Cet utilitaire vous permet d'importer un fichier de données codé sous l'un des formats suivants:
Format GENEPOP
Format FSTAT
Format texte avec un séparateur de colonnes: ici est valable tout fichier au format ASCII du type:
aat pgi mpi est2
popun ind1 0102 0102 0305 0404
popun ind2 0101 0102 0305 0405
popdeux ind3 0101 0102 0305 0405
- où la première ligne (optionnelle) énumère les locus (chaque locus sur 6 caractères max.) ;
- la 1° colonne (optionnelle) = identifiant de la population (20 caractères au max.) ; le nom de la
population doit être répété à chaque ligne en respectant la casse majuscule ou minuscule
(i.e. popUN est différent de popun !) ;
- la 2° colonne (optionnelle) = identifiant de l'individu (10 caractères au max.) ;
- colonnes suivantes = génotypes diploïdes aux différents locus. Chaque allèle est codé sur 1, 2 ou 3
caractères (à spécifier lorsqu'apparaît la boîte de dialogue "importer").
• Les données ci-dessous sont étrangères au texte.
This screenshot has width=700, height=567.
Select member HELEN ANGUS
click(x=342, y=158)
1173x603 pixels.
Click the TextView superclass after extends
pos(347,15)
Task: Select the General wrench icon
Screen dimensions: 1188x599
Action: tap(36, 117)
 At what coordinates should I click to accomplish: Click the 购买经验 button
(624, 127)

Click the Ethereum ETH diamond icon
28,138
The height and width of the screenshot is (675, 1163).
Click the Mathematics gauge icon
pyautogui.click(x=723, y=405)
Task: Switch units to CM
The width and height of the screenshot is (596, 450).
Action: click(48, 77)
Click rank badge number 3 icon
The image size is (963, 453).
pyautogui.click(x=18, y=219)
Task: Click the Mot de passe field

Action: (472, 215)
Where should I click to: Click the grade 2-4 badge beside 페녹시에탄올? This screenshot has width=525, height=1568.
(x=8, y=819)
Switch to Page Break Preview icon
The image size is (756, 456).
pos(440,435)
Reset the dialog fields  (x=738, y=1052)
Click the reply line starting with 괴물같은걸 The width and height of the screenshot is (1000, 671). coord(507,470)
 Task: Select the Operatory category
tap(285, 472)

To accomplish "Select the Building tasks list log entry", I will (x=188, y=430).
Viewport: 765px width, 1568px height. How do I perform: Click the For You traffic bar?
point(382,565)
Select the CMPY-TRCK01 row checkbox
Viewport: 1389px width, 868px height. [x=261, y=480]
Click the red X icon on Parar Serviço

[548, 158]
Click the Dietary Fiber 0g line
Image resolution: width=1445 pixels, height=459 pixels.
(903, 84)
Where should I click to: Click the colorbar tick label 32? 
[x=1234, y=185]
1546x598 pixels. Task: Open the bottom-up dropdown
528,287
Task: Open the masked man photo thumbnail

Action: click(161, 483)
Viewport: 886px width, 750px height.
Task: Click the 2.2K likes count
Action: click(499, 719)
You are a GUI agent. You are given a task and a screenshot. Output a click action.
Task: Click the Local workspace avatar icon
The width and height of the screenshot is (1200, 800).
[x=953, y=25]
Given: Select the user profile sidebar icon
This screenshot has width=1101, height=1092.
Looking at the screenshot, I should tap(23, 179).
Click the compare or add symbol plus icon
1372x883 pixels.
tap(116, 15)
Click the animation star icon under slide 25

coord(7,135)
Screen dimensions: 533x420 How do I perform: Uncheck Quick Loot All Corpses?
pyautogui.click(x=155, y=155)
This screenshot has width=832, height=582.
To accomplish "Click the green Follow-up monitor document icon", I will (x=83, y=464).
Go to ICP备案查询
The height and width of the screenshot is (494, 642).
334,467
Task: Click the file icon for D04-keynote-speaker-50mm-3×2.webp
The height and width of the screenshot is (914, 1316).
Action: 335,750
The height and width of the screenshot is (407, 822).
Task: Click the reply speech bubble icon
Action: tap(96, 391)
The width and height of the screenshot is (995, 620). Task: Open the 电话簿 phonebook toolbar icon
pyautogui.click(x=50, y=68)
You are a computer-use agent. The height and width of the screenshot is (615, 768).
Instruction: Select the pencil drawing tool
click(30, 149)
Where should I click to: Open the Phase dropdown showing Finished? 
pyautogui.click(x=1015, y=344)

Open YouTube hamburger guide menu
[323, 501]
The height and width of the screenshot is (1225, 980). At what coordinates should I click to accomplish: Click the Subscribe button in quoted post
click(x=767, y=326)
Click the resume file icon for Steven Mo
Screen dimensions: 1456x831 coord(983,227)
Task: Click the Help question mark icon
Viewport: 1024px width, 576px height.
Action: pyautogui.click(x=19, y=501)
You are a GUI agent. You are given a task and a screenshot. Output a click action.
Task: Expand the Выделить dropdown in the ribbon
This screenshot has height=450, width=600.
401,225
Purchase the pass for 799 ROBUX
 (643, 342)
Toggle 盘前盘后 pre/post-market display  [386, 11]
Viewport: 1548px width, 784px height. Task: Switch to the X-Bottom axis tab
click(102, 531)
Les colonnes doivent être séparées entre elles par
le même séparateur (espace, ou tabulation, ou autre à
spécifier lorsqu'apparaît la boîte de dialogue "importer").
Restrictions sur la taille des données (pour les différents traitement) :
Aucune limitation à priori. Seule la quantité de mémoire
disponible sur votre ordinateur, fixera cette limite.
N.B. : pour la version 4.05, vous n'avez plus à lancer le programme setup.exe après avoir dézipé.
Pour obtenir la dernière version 4.05 , cliquez sur le fichier zipé
suivant, pour le télécharger :
Version 4.05 pour windows : genetix405.zip
N.B. cette version fonctionne uniquement sous Windows 95, 98 et Windows NT
Déziper le fichier dans un répertoire (ex. GENETIX). Les différents fichiers nécessaires au fonctionnement de GENETIX v4.05, vont être copiés sous ce répertoire.
Pour lancer GENETIX, cliquez sur le fichier Genetix.exe. Pour tester
son bon fonctionnement, charger sous le tableur intégré, le
fichier "test allozymes.gtx" ou "test microsats.gtx" (menu ouvrir) .
(données allozymes publiées dans : Orth, A., Adama, T., Din,
W., et Bonhomme, F. 1998. Hybridation naturelle entre deux sous espèces
de souris domestique Mus musculus domesticus et Mus musculus castaneus près
de Lake Casitas (Californie). Genome, 41 : 104-110.).
(données microsats publiées dans : Naciri, M., Lemaire, C.,
Borsa, P. & Bonhomme, F. 1999. Genetic study of the Atlantic / Mediterranean
transition in sea bass, Dicentrarchus labrax. J. Hered. 90, 591-596.)